Ha rimesso insieme i cocci di una carriera minata da un brutto infortunio con costanza e volontà. Quest’anno, grazie anche al Cagliari che gli ha affidato la sua porta, si può dire abbia raggiunto la consacrazione sportiva. Tutti, a cominciare dagli addetti ai lavori più qualificati, ormai considerano Boris Radunovic una certezza. Anche se l’avvio è stato stentato, come del resto quello di tutta la squadra, può definirsi una scommessa vinta.

Il 3 novembre del 2018 è una data che il portiere rossoblù ricorderà a lungo. Era in campo con la Cremonese quando si ruppe il legamento crociato del ginocchio. Una tegola sulla testa del giovane portiere serbo, fino a quel momento considerato un emergente. Da quel giorno ha saltato un anno di partite (26, in 206 giorni). Come se non bastasse, al rientro in campo nel 2019, un nuovo infortunio al ginocchio lo ha tenuto lontano dalla porta per altri 23 giorni.

Ma la fortuna – non è solo una massima – aiuta sempre gli audaci.

Così il portiere arrivato in Italia dal Rad Belgrado grazie all’Atalanta ha ripreso il percorso iniziato ad Avellino e proseguito a Salerno e a Cremona, sempre in prestito, con buoni risultati. A infortunio smaltito, la Dea lo manda ancora in prestito al Verona, dove però le possibilità di mettersi in luce sono molto poche. E, nella stagione 2021/2022 lo cede al Cagliari a titolo definitivo più o meno per mezzo milione, per fare da riserva a Cragno al posto del partente Vicario, destinato all’Empoli.

Eppure, proprio nella disgraziata stagione della retrocessione dei rossoblù, quando è stato chiamato in causa, non ha demeritato. In particolare nella partita di Verona contro l’Hellas, quando le sue parate permisero ai rossoblù di portare a casa un pareggio insperato.

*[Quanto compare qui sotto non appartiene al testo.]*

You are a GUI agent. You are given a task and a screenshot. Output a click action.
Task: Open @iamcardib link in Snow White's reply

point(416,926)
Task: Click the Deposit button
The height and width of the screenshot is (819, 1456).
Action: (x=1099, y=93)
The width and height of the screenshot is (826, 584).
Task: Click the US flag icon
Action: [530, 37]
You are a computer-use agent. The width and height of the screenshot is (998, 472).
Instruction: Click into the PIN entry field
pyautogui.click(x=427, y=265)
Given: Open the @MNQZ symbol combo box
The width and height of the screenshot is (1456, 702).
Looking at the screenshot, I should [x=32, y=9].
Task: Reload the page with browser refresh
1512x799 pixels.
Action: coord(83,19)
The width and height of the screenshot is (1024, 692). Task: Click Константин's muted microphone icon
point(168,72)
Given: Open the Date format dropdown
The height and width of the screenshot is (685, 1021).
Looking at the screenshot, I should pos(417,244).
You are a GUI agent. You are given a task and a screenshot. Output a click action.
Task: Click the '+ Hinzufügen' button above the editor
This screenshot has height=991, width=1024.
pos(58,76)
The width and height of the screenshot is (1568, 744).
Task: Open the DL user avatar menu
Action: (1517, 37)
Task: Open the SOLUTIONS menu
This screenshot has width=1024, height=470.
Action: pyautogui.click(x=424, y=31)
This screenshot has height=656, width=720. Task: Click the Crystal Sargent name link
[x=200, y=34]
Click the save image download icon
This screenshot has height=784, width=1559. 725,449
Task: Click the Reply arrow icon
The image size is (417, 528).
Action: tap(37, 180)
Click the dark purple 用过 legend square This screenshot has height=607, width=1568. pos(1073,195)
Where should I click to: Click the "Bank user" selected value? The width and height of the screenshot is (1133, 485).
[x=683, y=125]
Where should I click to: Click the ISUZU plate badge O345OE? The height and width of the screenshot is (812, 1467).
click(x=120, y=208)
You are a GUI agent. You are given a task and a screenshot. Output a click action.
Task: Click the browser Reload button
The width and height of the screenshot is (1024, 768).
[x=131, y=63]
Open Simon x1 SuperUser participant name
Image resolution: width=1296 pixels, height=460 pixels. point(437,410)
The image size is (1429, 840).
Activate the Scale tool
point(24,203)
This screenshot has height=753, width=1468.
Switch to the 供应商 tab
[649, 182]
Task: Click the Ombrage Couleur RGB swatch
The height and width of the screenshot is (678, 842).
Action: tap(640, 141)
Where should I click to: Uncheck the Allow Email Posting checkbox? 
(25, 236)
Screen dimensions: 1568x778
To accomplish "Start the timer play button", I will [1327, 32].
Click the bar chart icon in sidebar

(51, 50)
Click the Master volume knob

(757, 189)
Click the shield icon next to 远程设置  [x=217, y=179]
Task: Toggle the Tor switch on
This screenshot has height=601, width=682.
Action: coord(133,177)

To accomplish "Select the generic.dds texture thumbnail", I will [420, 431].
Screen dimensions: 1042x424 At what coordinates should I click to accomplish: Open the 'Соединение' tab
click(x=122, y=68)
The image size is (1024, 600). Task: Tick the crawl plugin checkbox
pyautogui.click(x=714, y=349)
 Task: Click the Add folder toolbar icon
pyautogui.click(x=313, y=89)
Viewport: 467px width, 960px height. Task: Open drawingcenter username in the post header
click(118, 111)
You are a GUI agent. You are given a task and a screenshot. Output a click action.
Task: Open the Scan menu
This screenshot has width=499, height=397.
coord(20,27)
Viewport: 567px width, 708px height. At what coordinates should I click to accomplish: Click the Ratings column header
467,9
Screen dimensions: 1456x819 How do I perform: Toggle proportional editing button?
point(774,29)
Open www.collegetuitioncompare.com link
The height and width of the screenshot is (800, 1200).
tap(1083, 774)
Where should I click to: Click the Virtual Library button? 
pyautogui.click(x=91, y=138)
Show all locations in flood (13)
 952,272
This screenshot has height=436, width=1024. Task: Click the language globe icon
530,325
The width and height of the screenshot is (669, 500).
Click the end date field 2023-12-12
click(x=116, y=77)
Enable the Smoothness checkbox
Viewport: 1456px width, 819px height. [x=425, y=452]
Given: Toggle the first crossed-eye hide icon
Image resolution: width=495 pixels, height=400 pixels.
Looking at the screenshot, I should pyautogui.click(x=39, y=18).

Nella prima stagione cagliaritana ha giocato solo 5 volte (3 in Serie A e 2 in Coppa Italia). Poi, ceduto Cragno al Monza, il Cagliari ha deciso di scommettere sul serbo per il futuro e infatti non ha saltato un minuto in questa Serie B: è uno dei sette giocatori, tutti portieri, sempre presenti in questa stagione. Qualche incertezza lungo il cammino (ad Ascoli in particolare) poi una crescita costante che lo hanno proiettato tra i migliori estremi difensori della categoria. Finora ha tenuto inviolata la sua porta per tredici partite: «Dopo il primo anno all'Atalanta mi mandavano sempre in prestito, a un certo punto ho detto basta a questi giri e chiesto al mio procuratore di trovare una squadra che mi desse fiducia. Ho trovato il Cagliari, ero contentissimo: dopo sei mesi in cui mi sono dovuto adattare ora mi trovo benissimo. Per un portiere è importante stare tra i pali, se non giochi per tanto tempo diventa difficile», ha dichiarato di recente a Radiolina, ricordando che «il Cagliari è la squadra più forte dove ho giocato in Serie B». E anzi: «Spero di salire in Serie A con questo club e di rimanerci». 

Quest’anno si è sposato ed è diventato padre. E si prepara ai playoff con determinazione, mostrando in campo una concretezza per gli avversari disarmante: negli occhi dei più c’è ancora la parata su Falletti in Cagliari-Ternana. Quasi a sottolineare che la porta rossoblù, finché ci sarà lui, non è solo in buone mani: è blindata.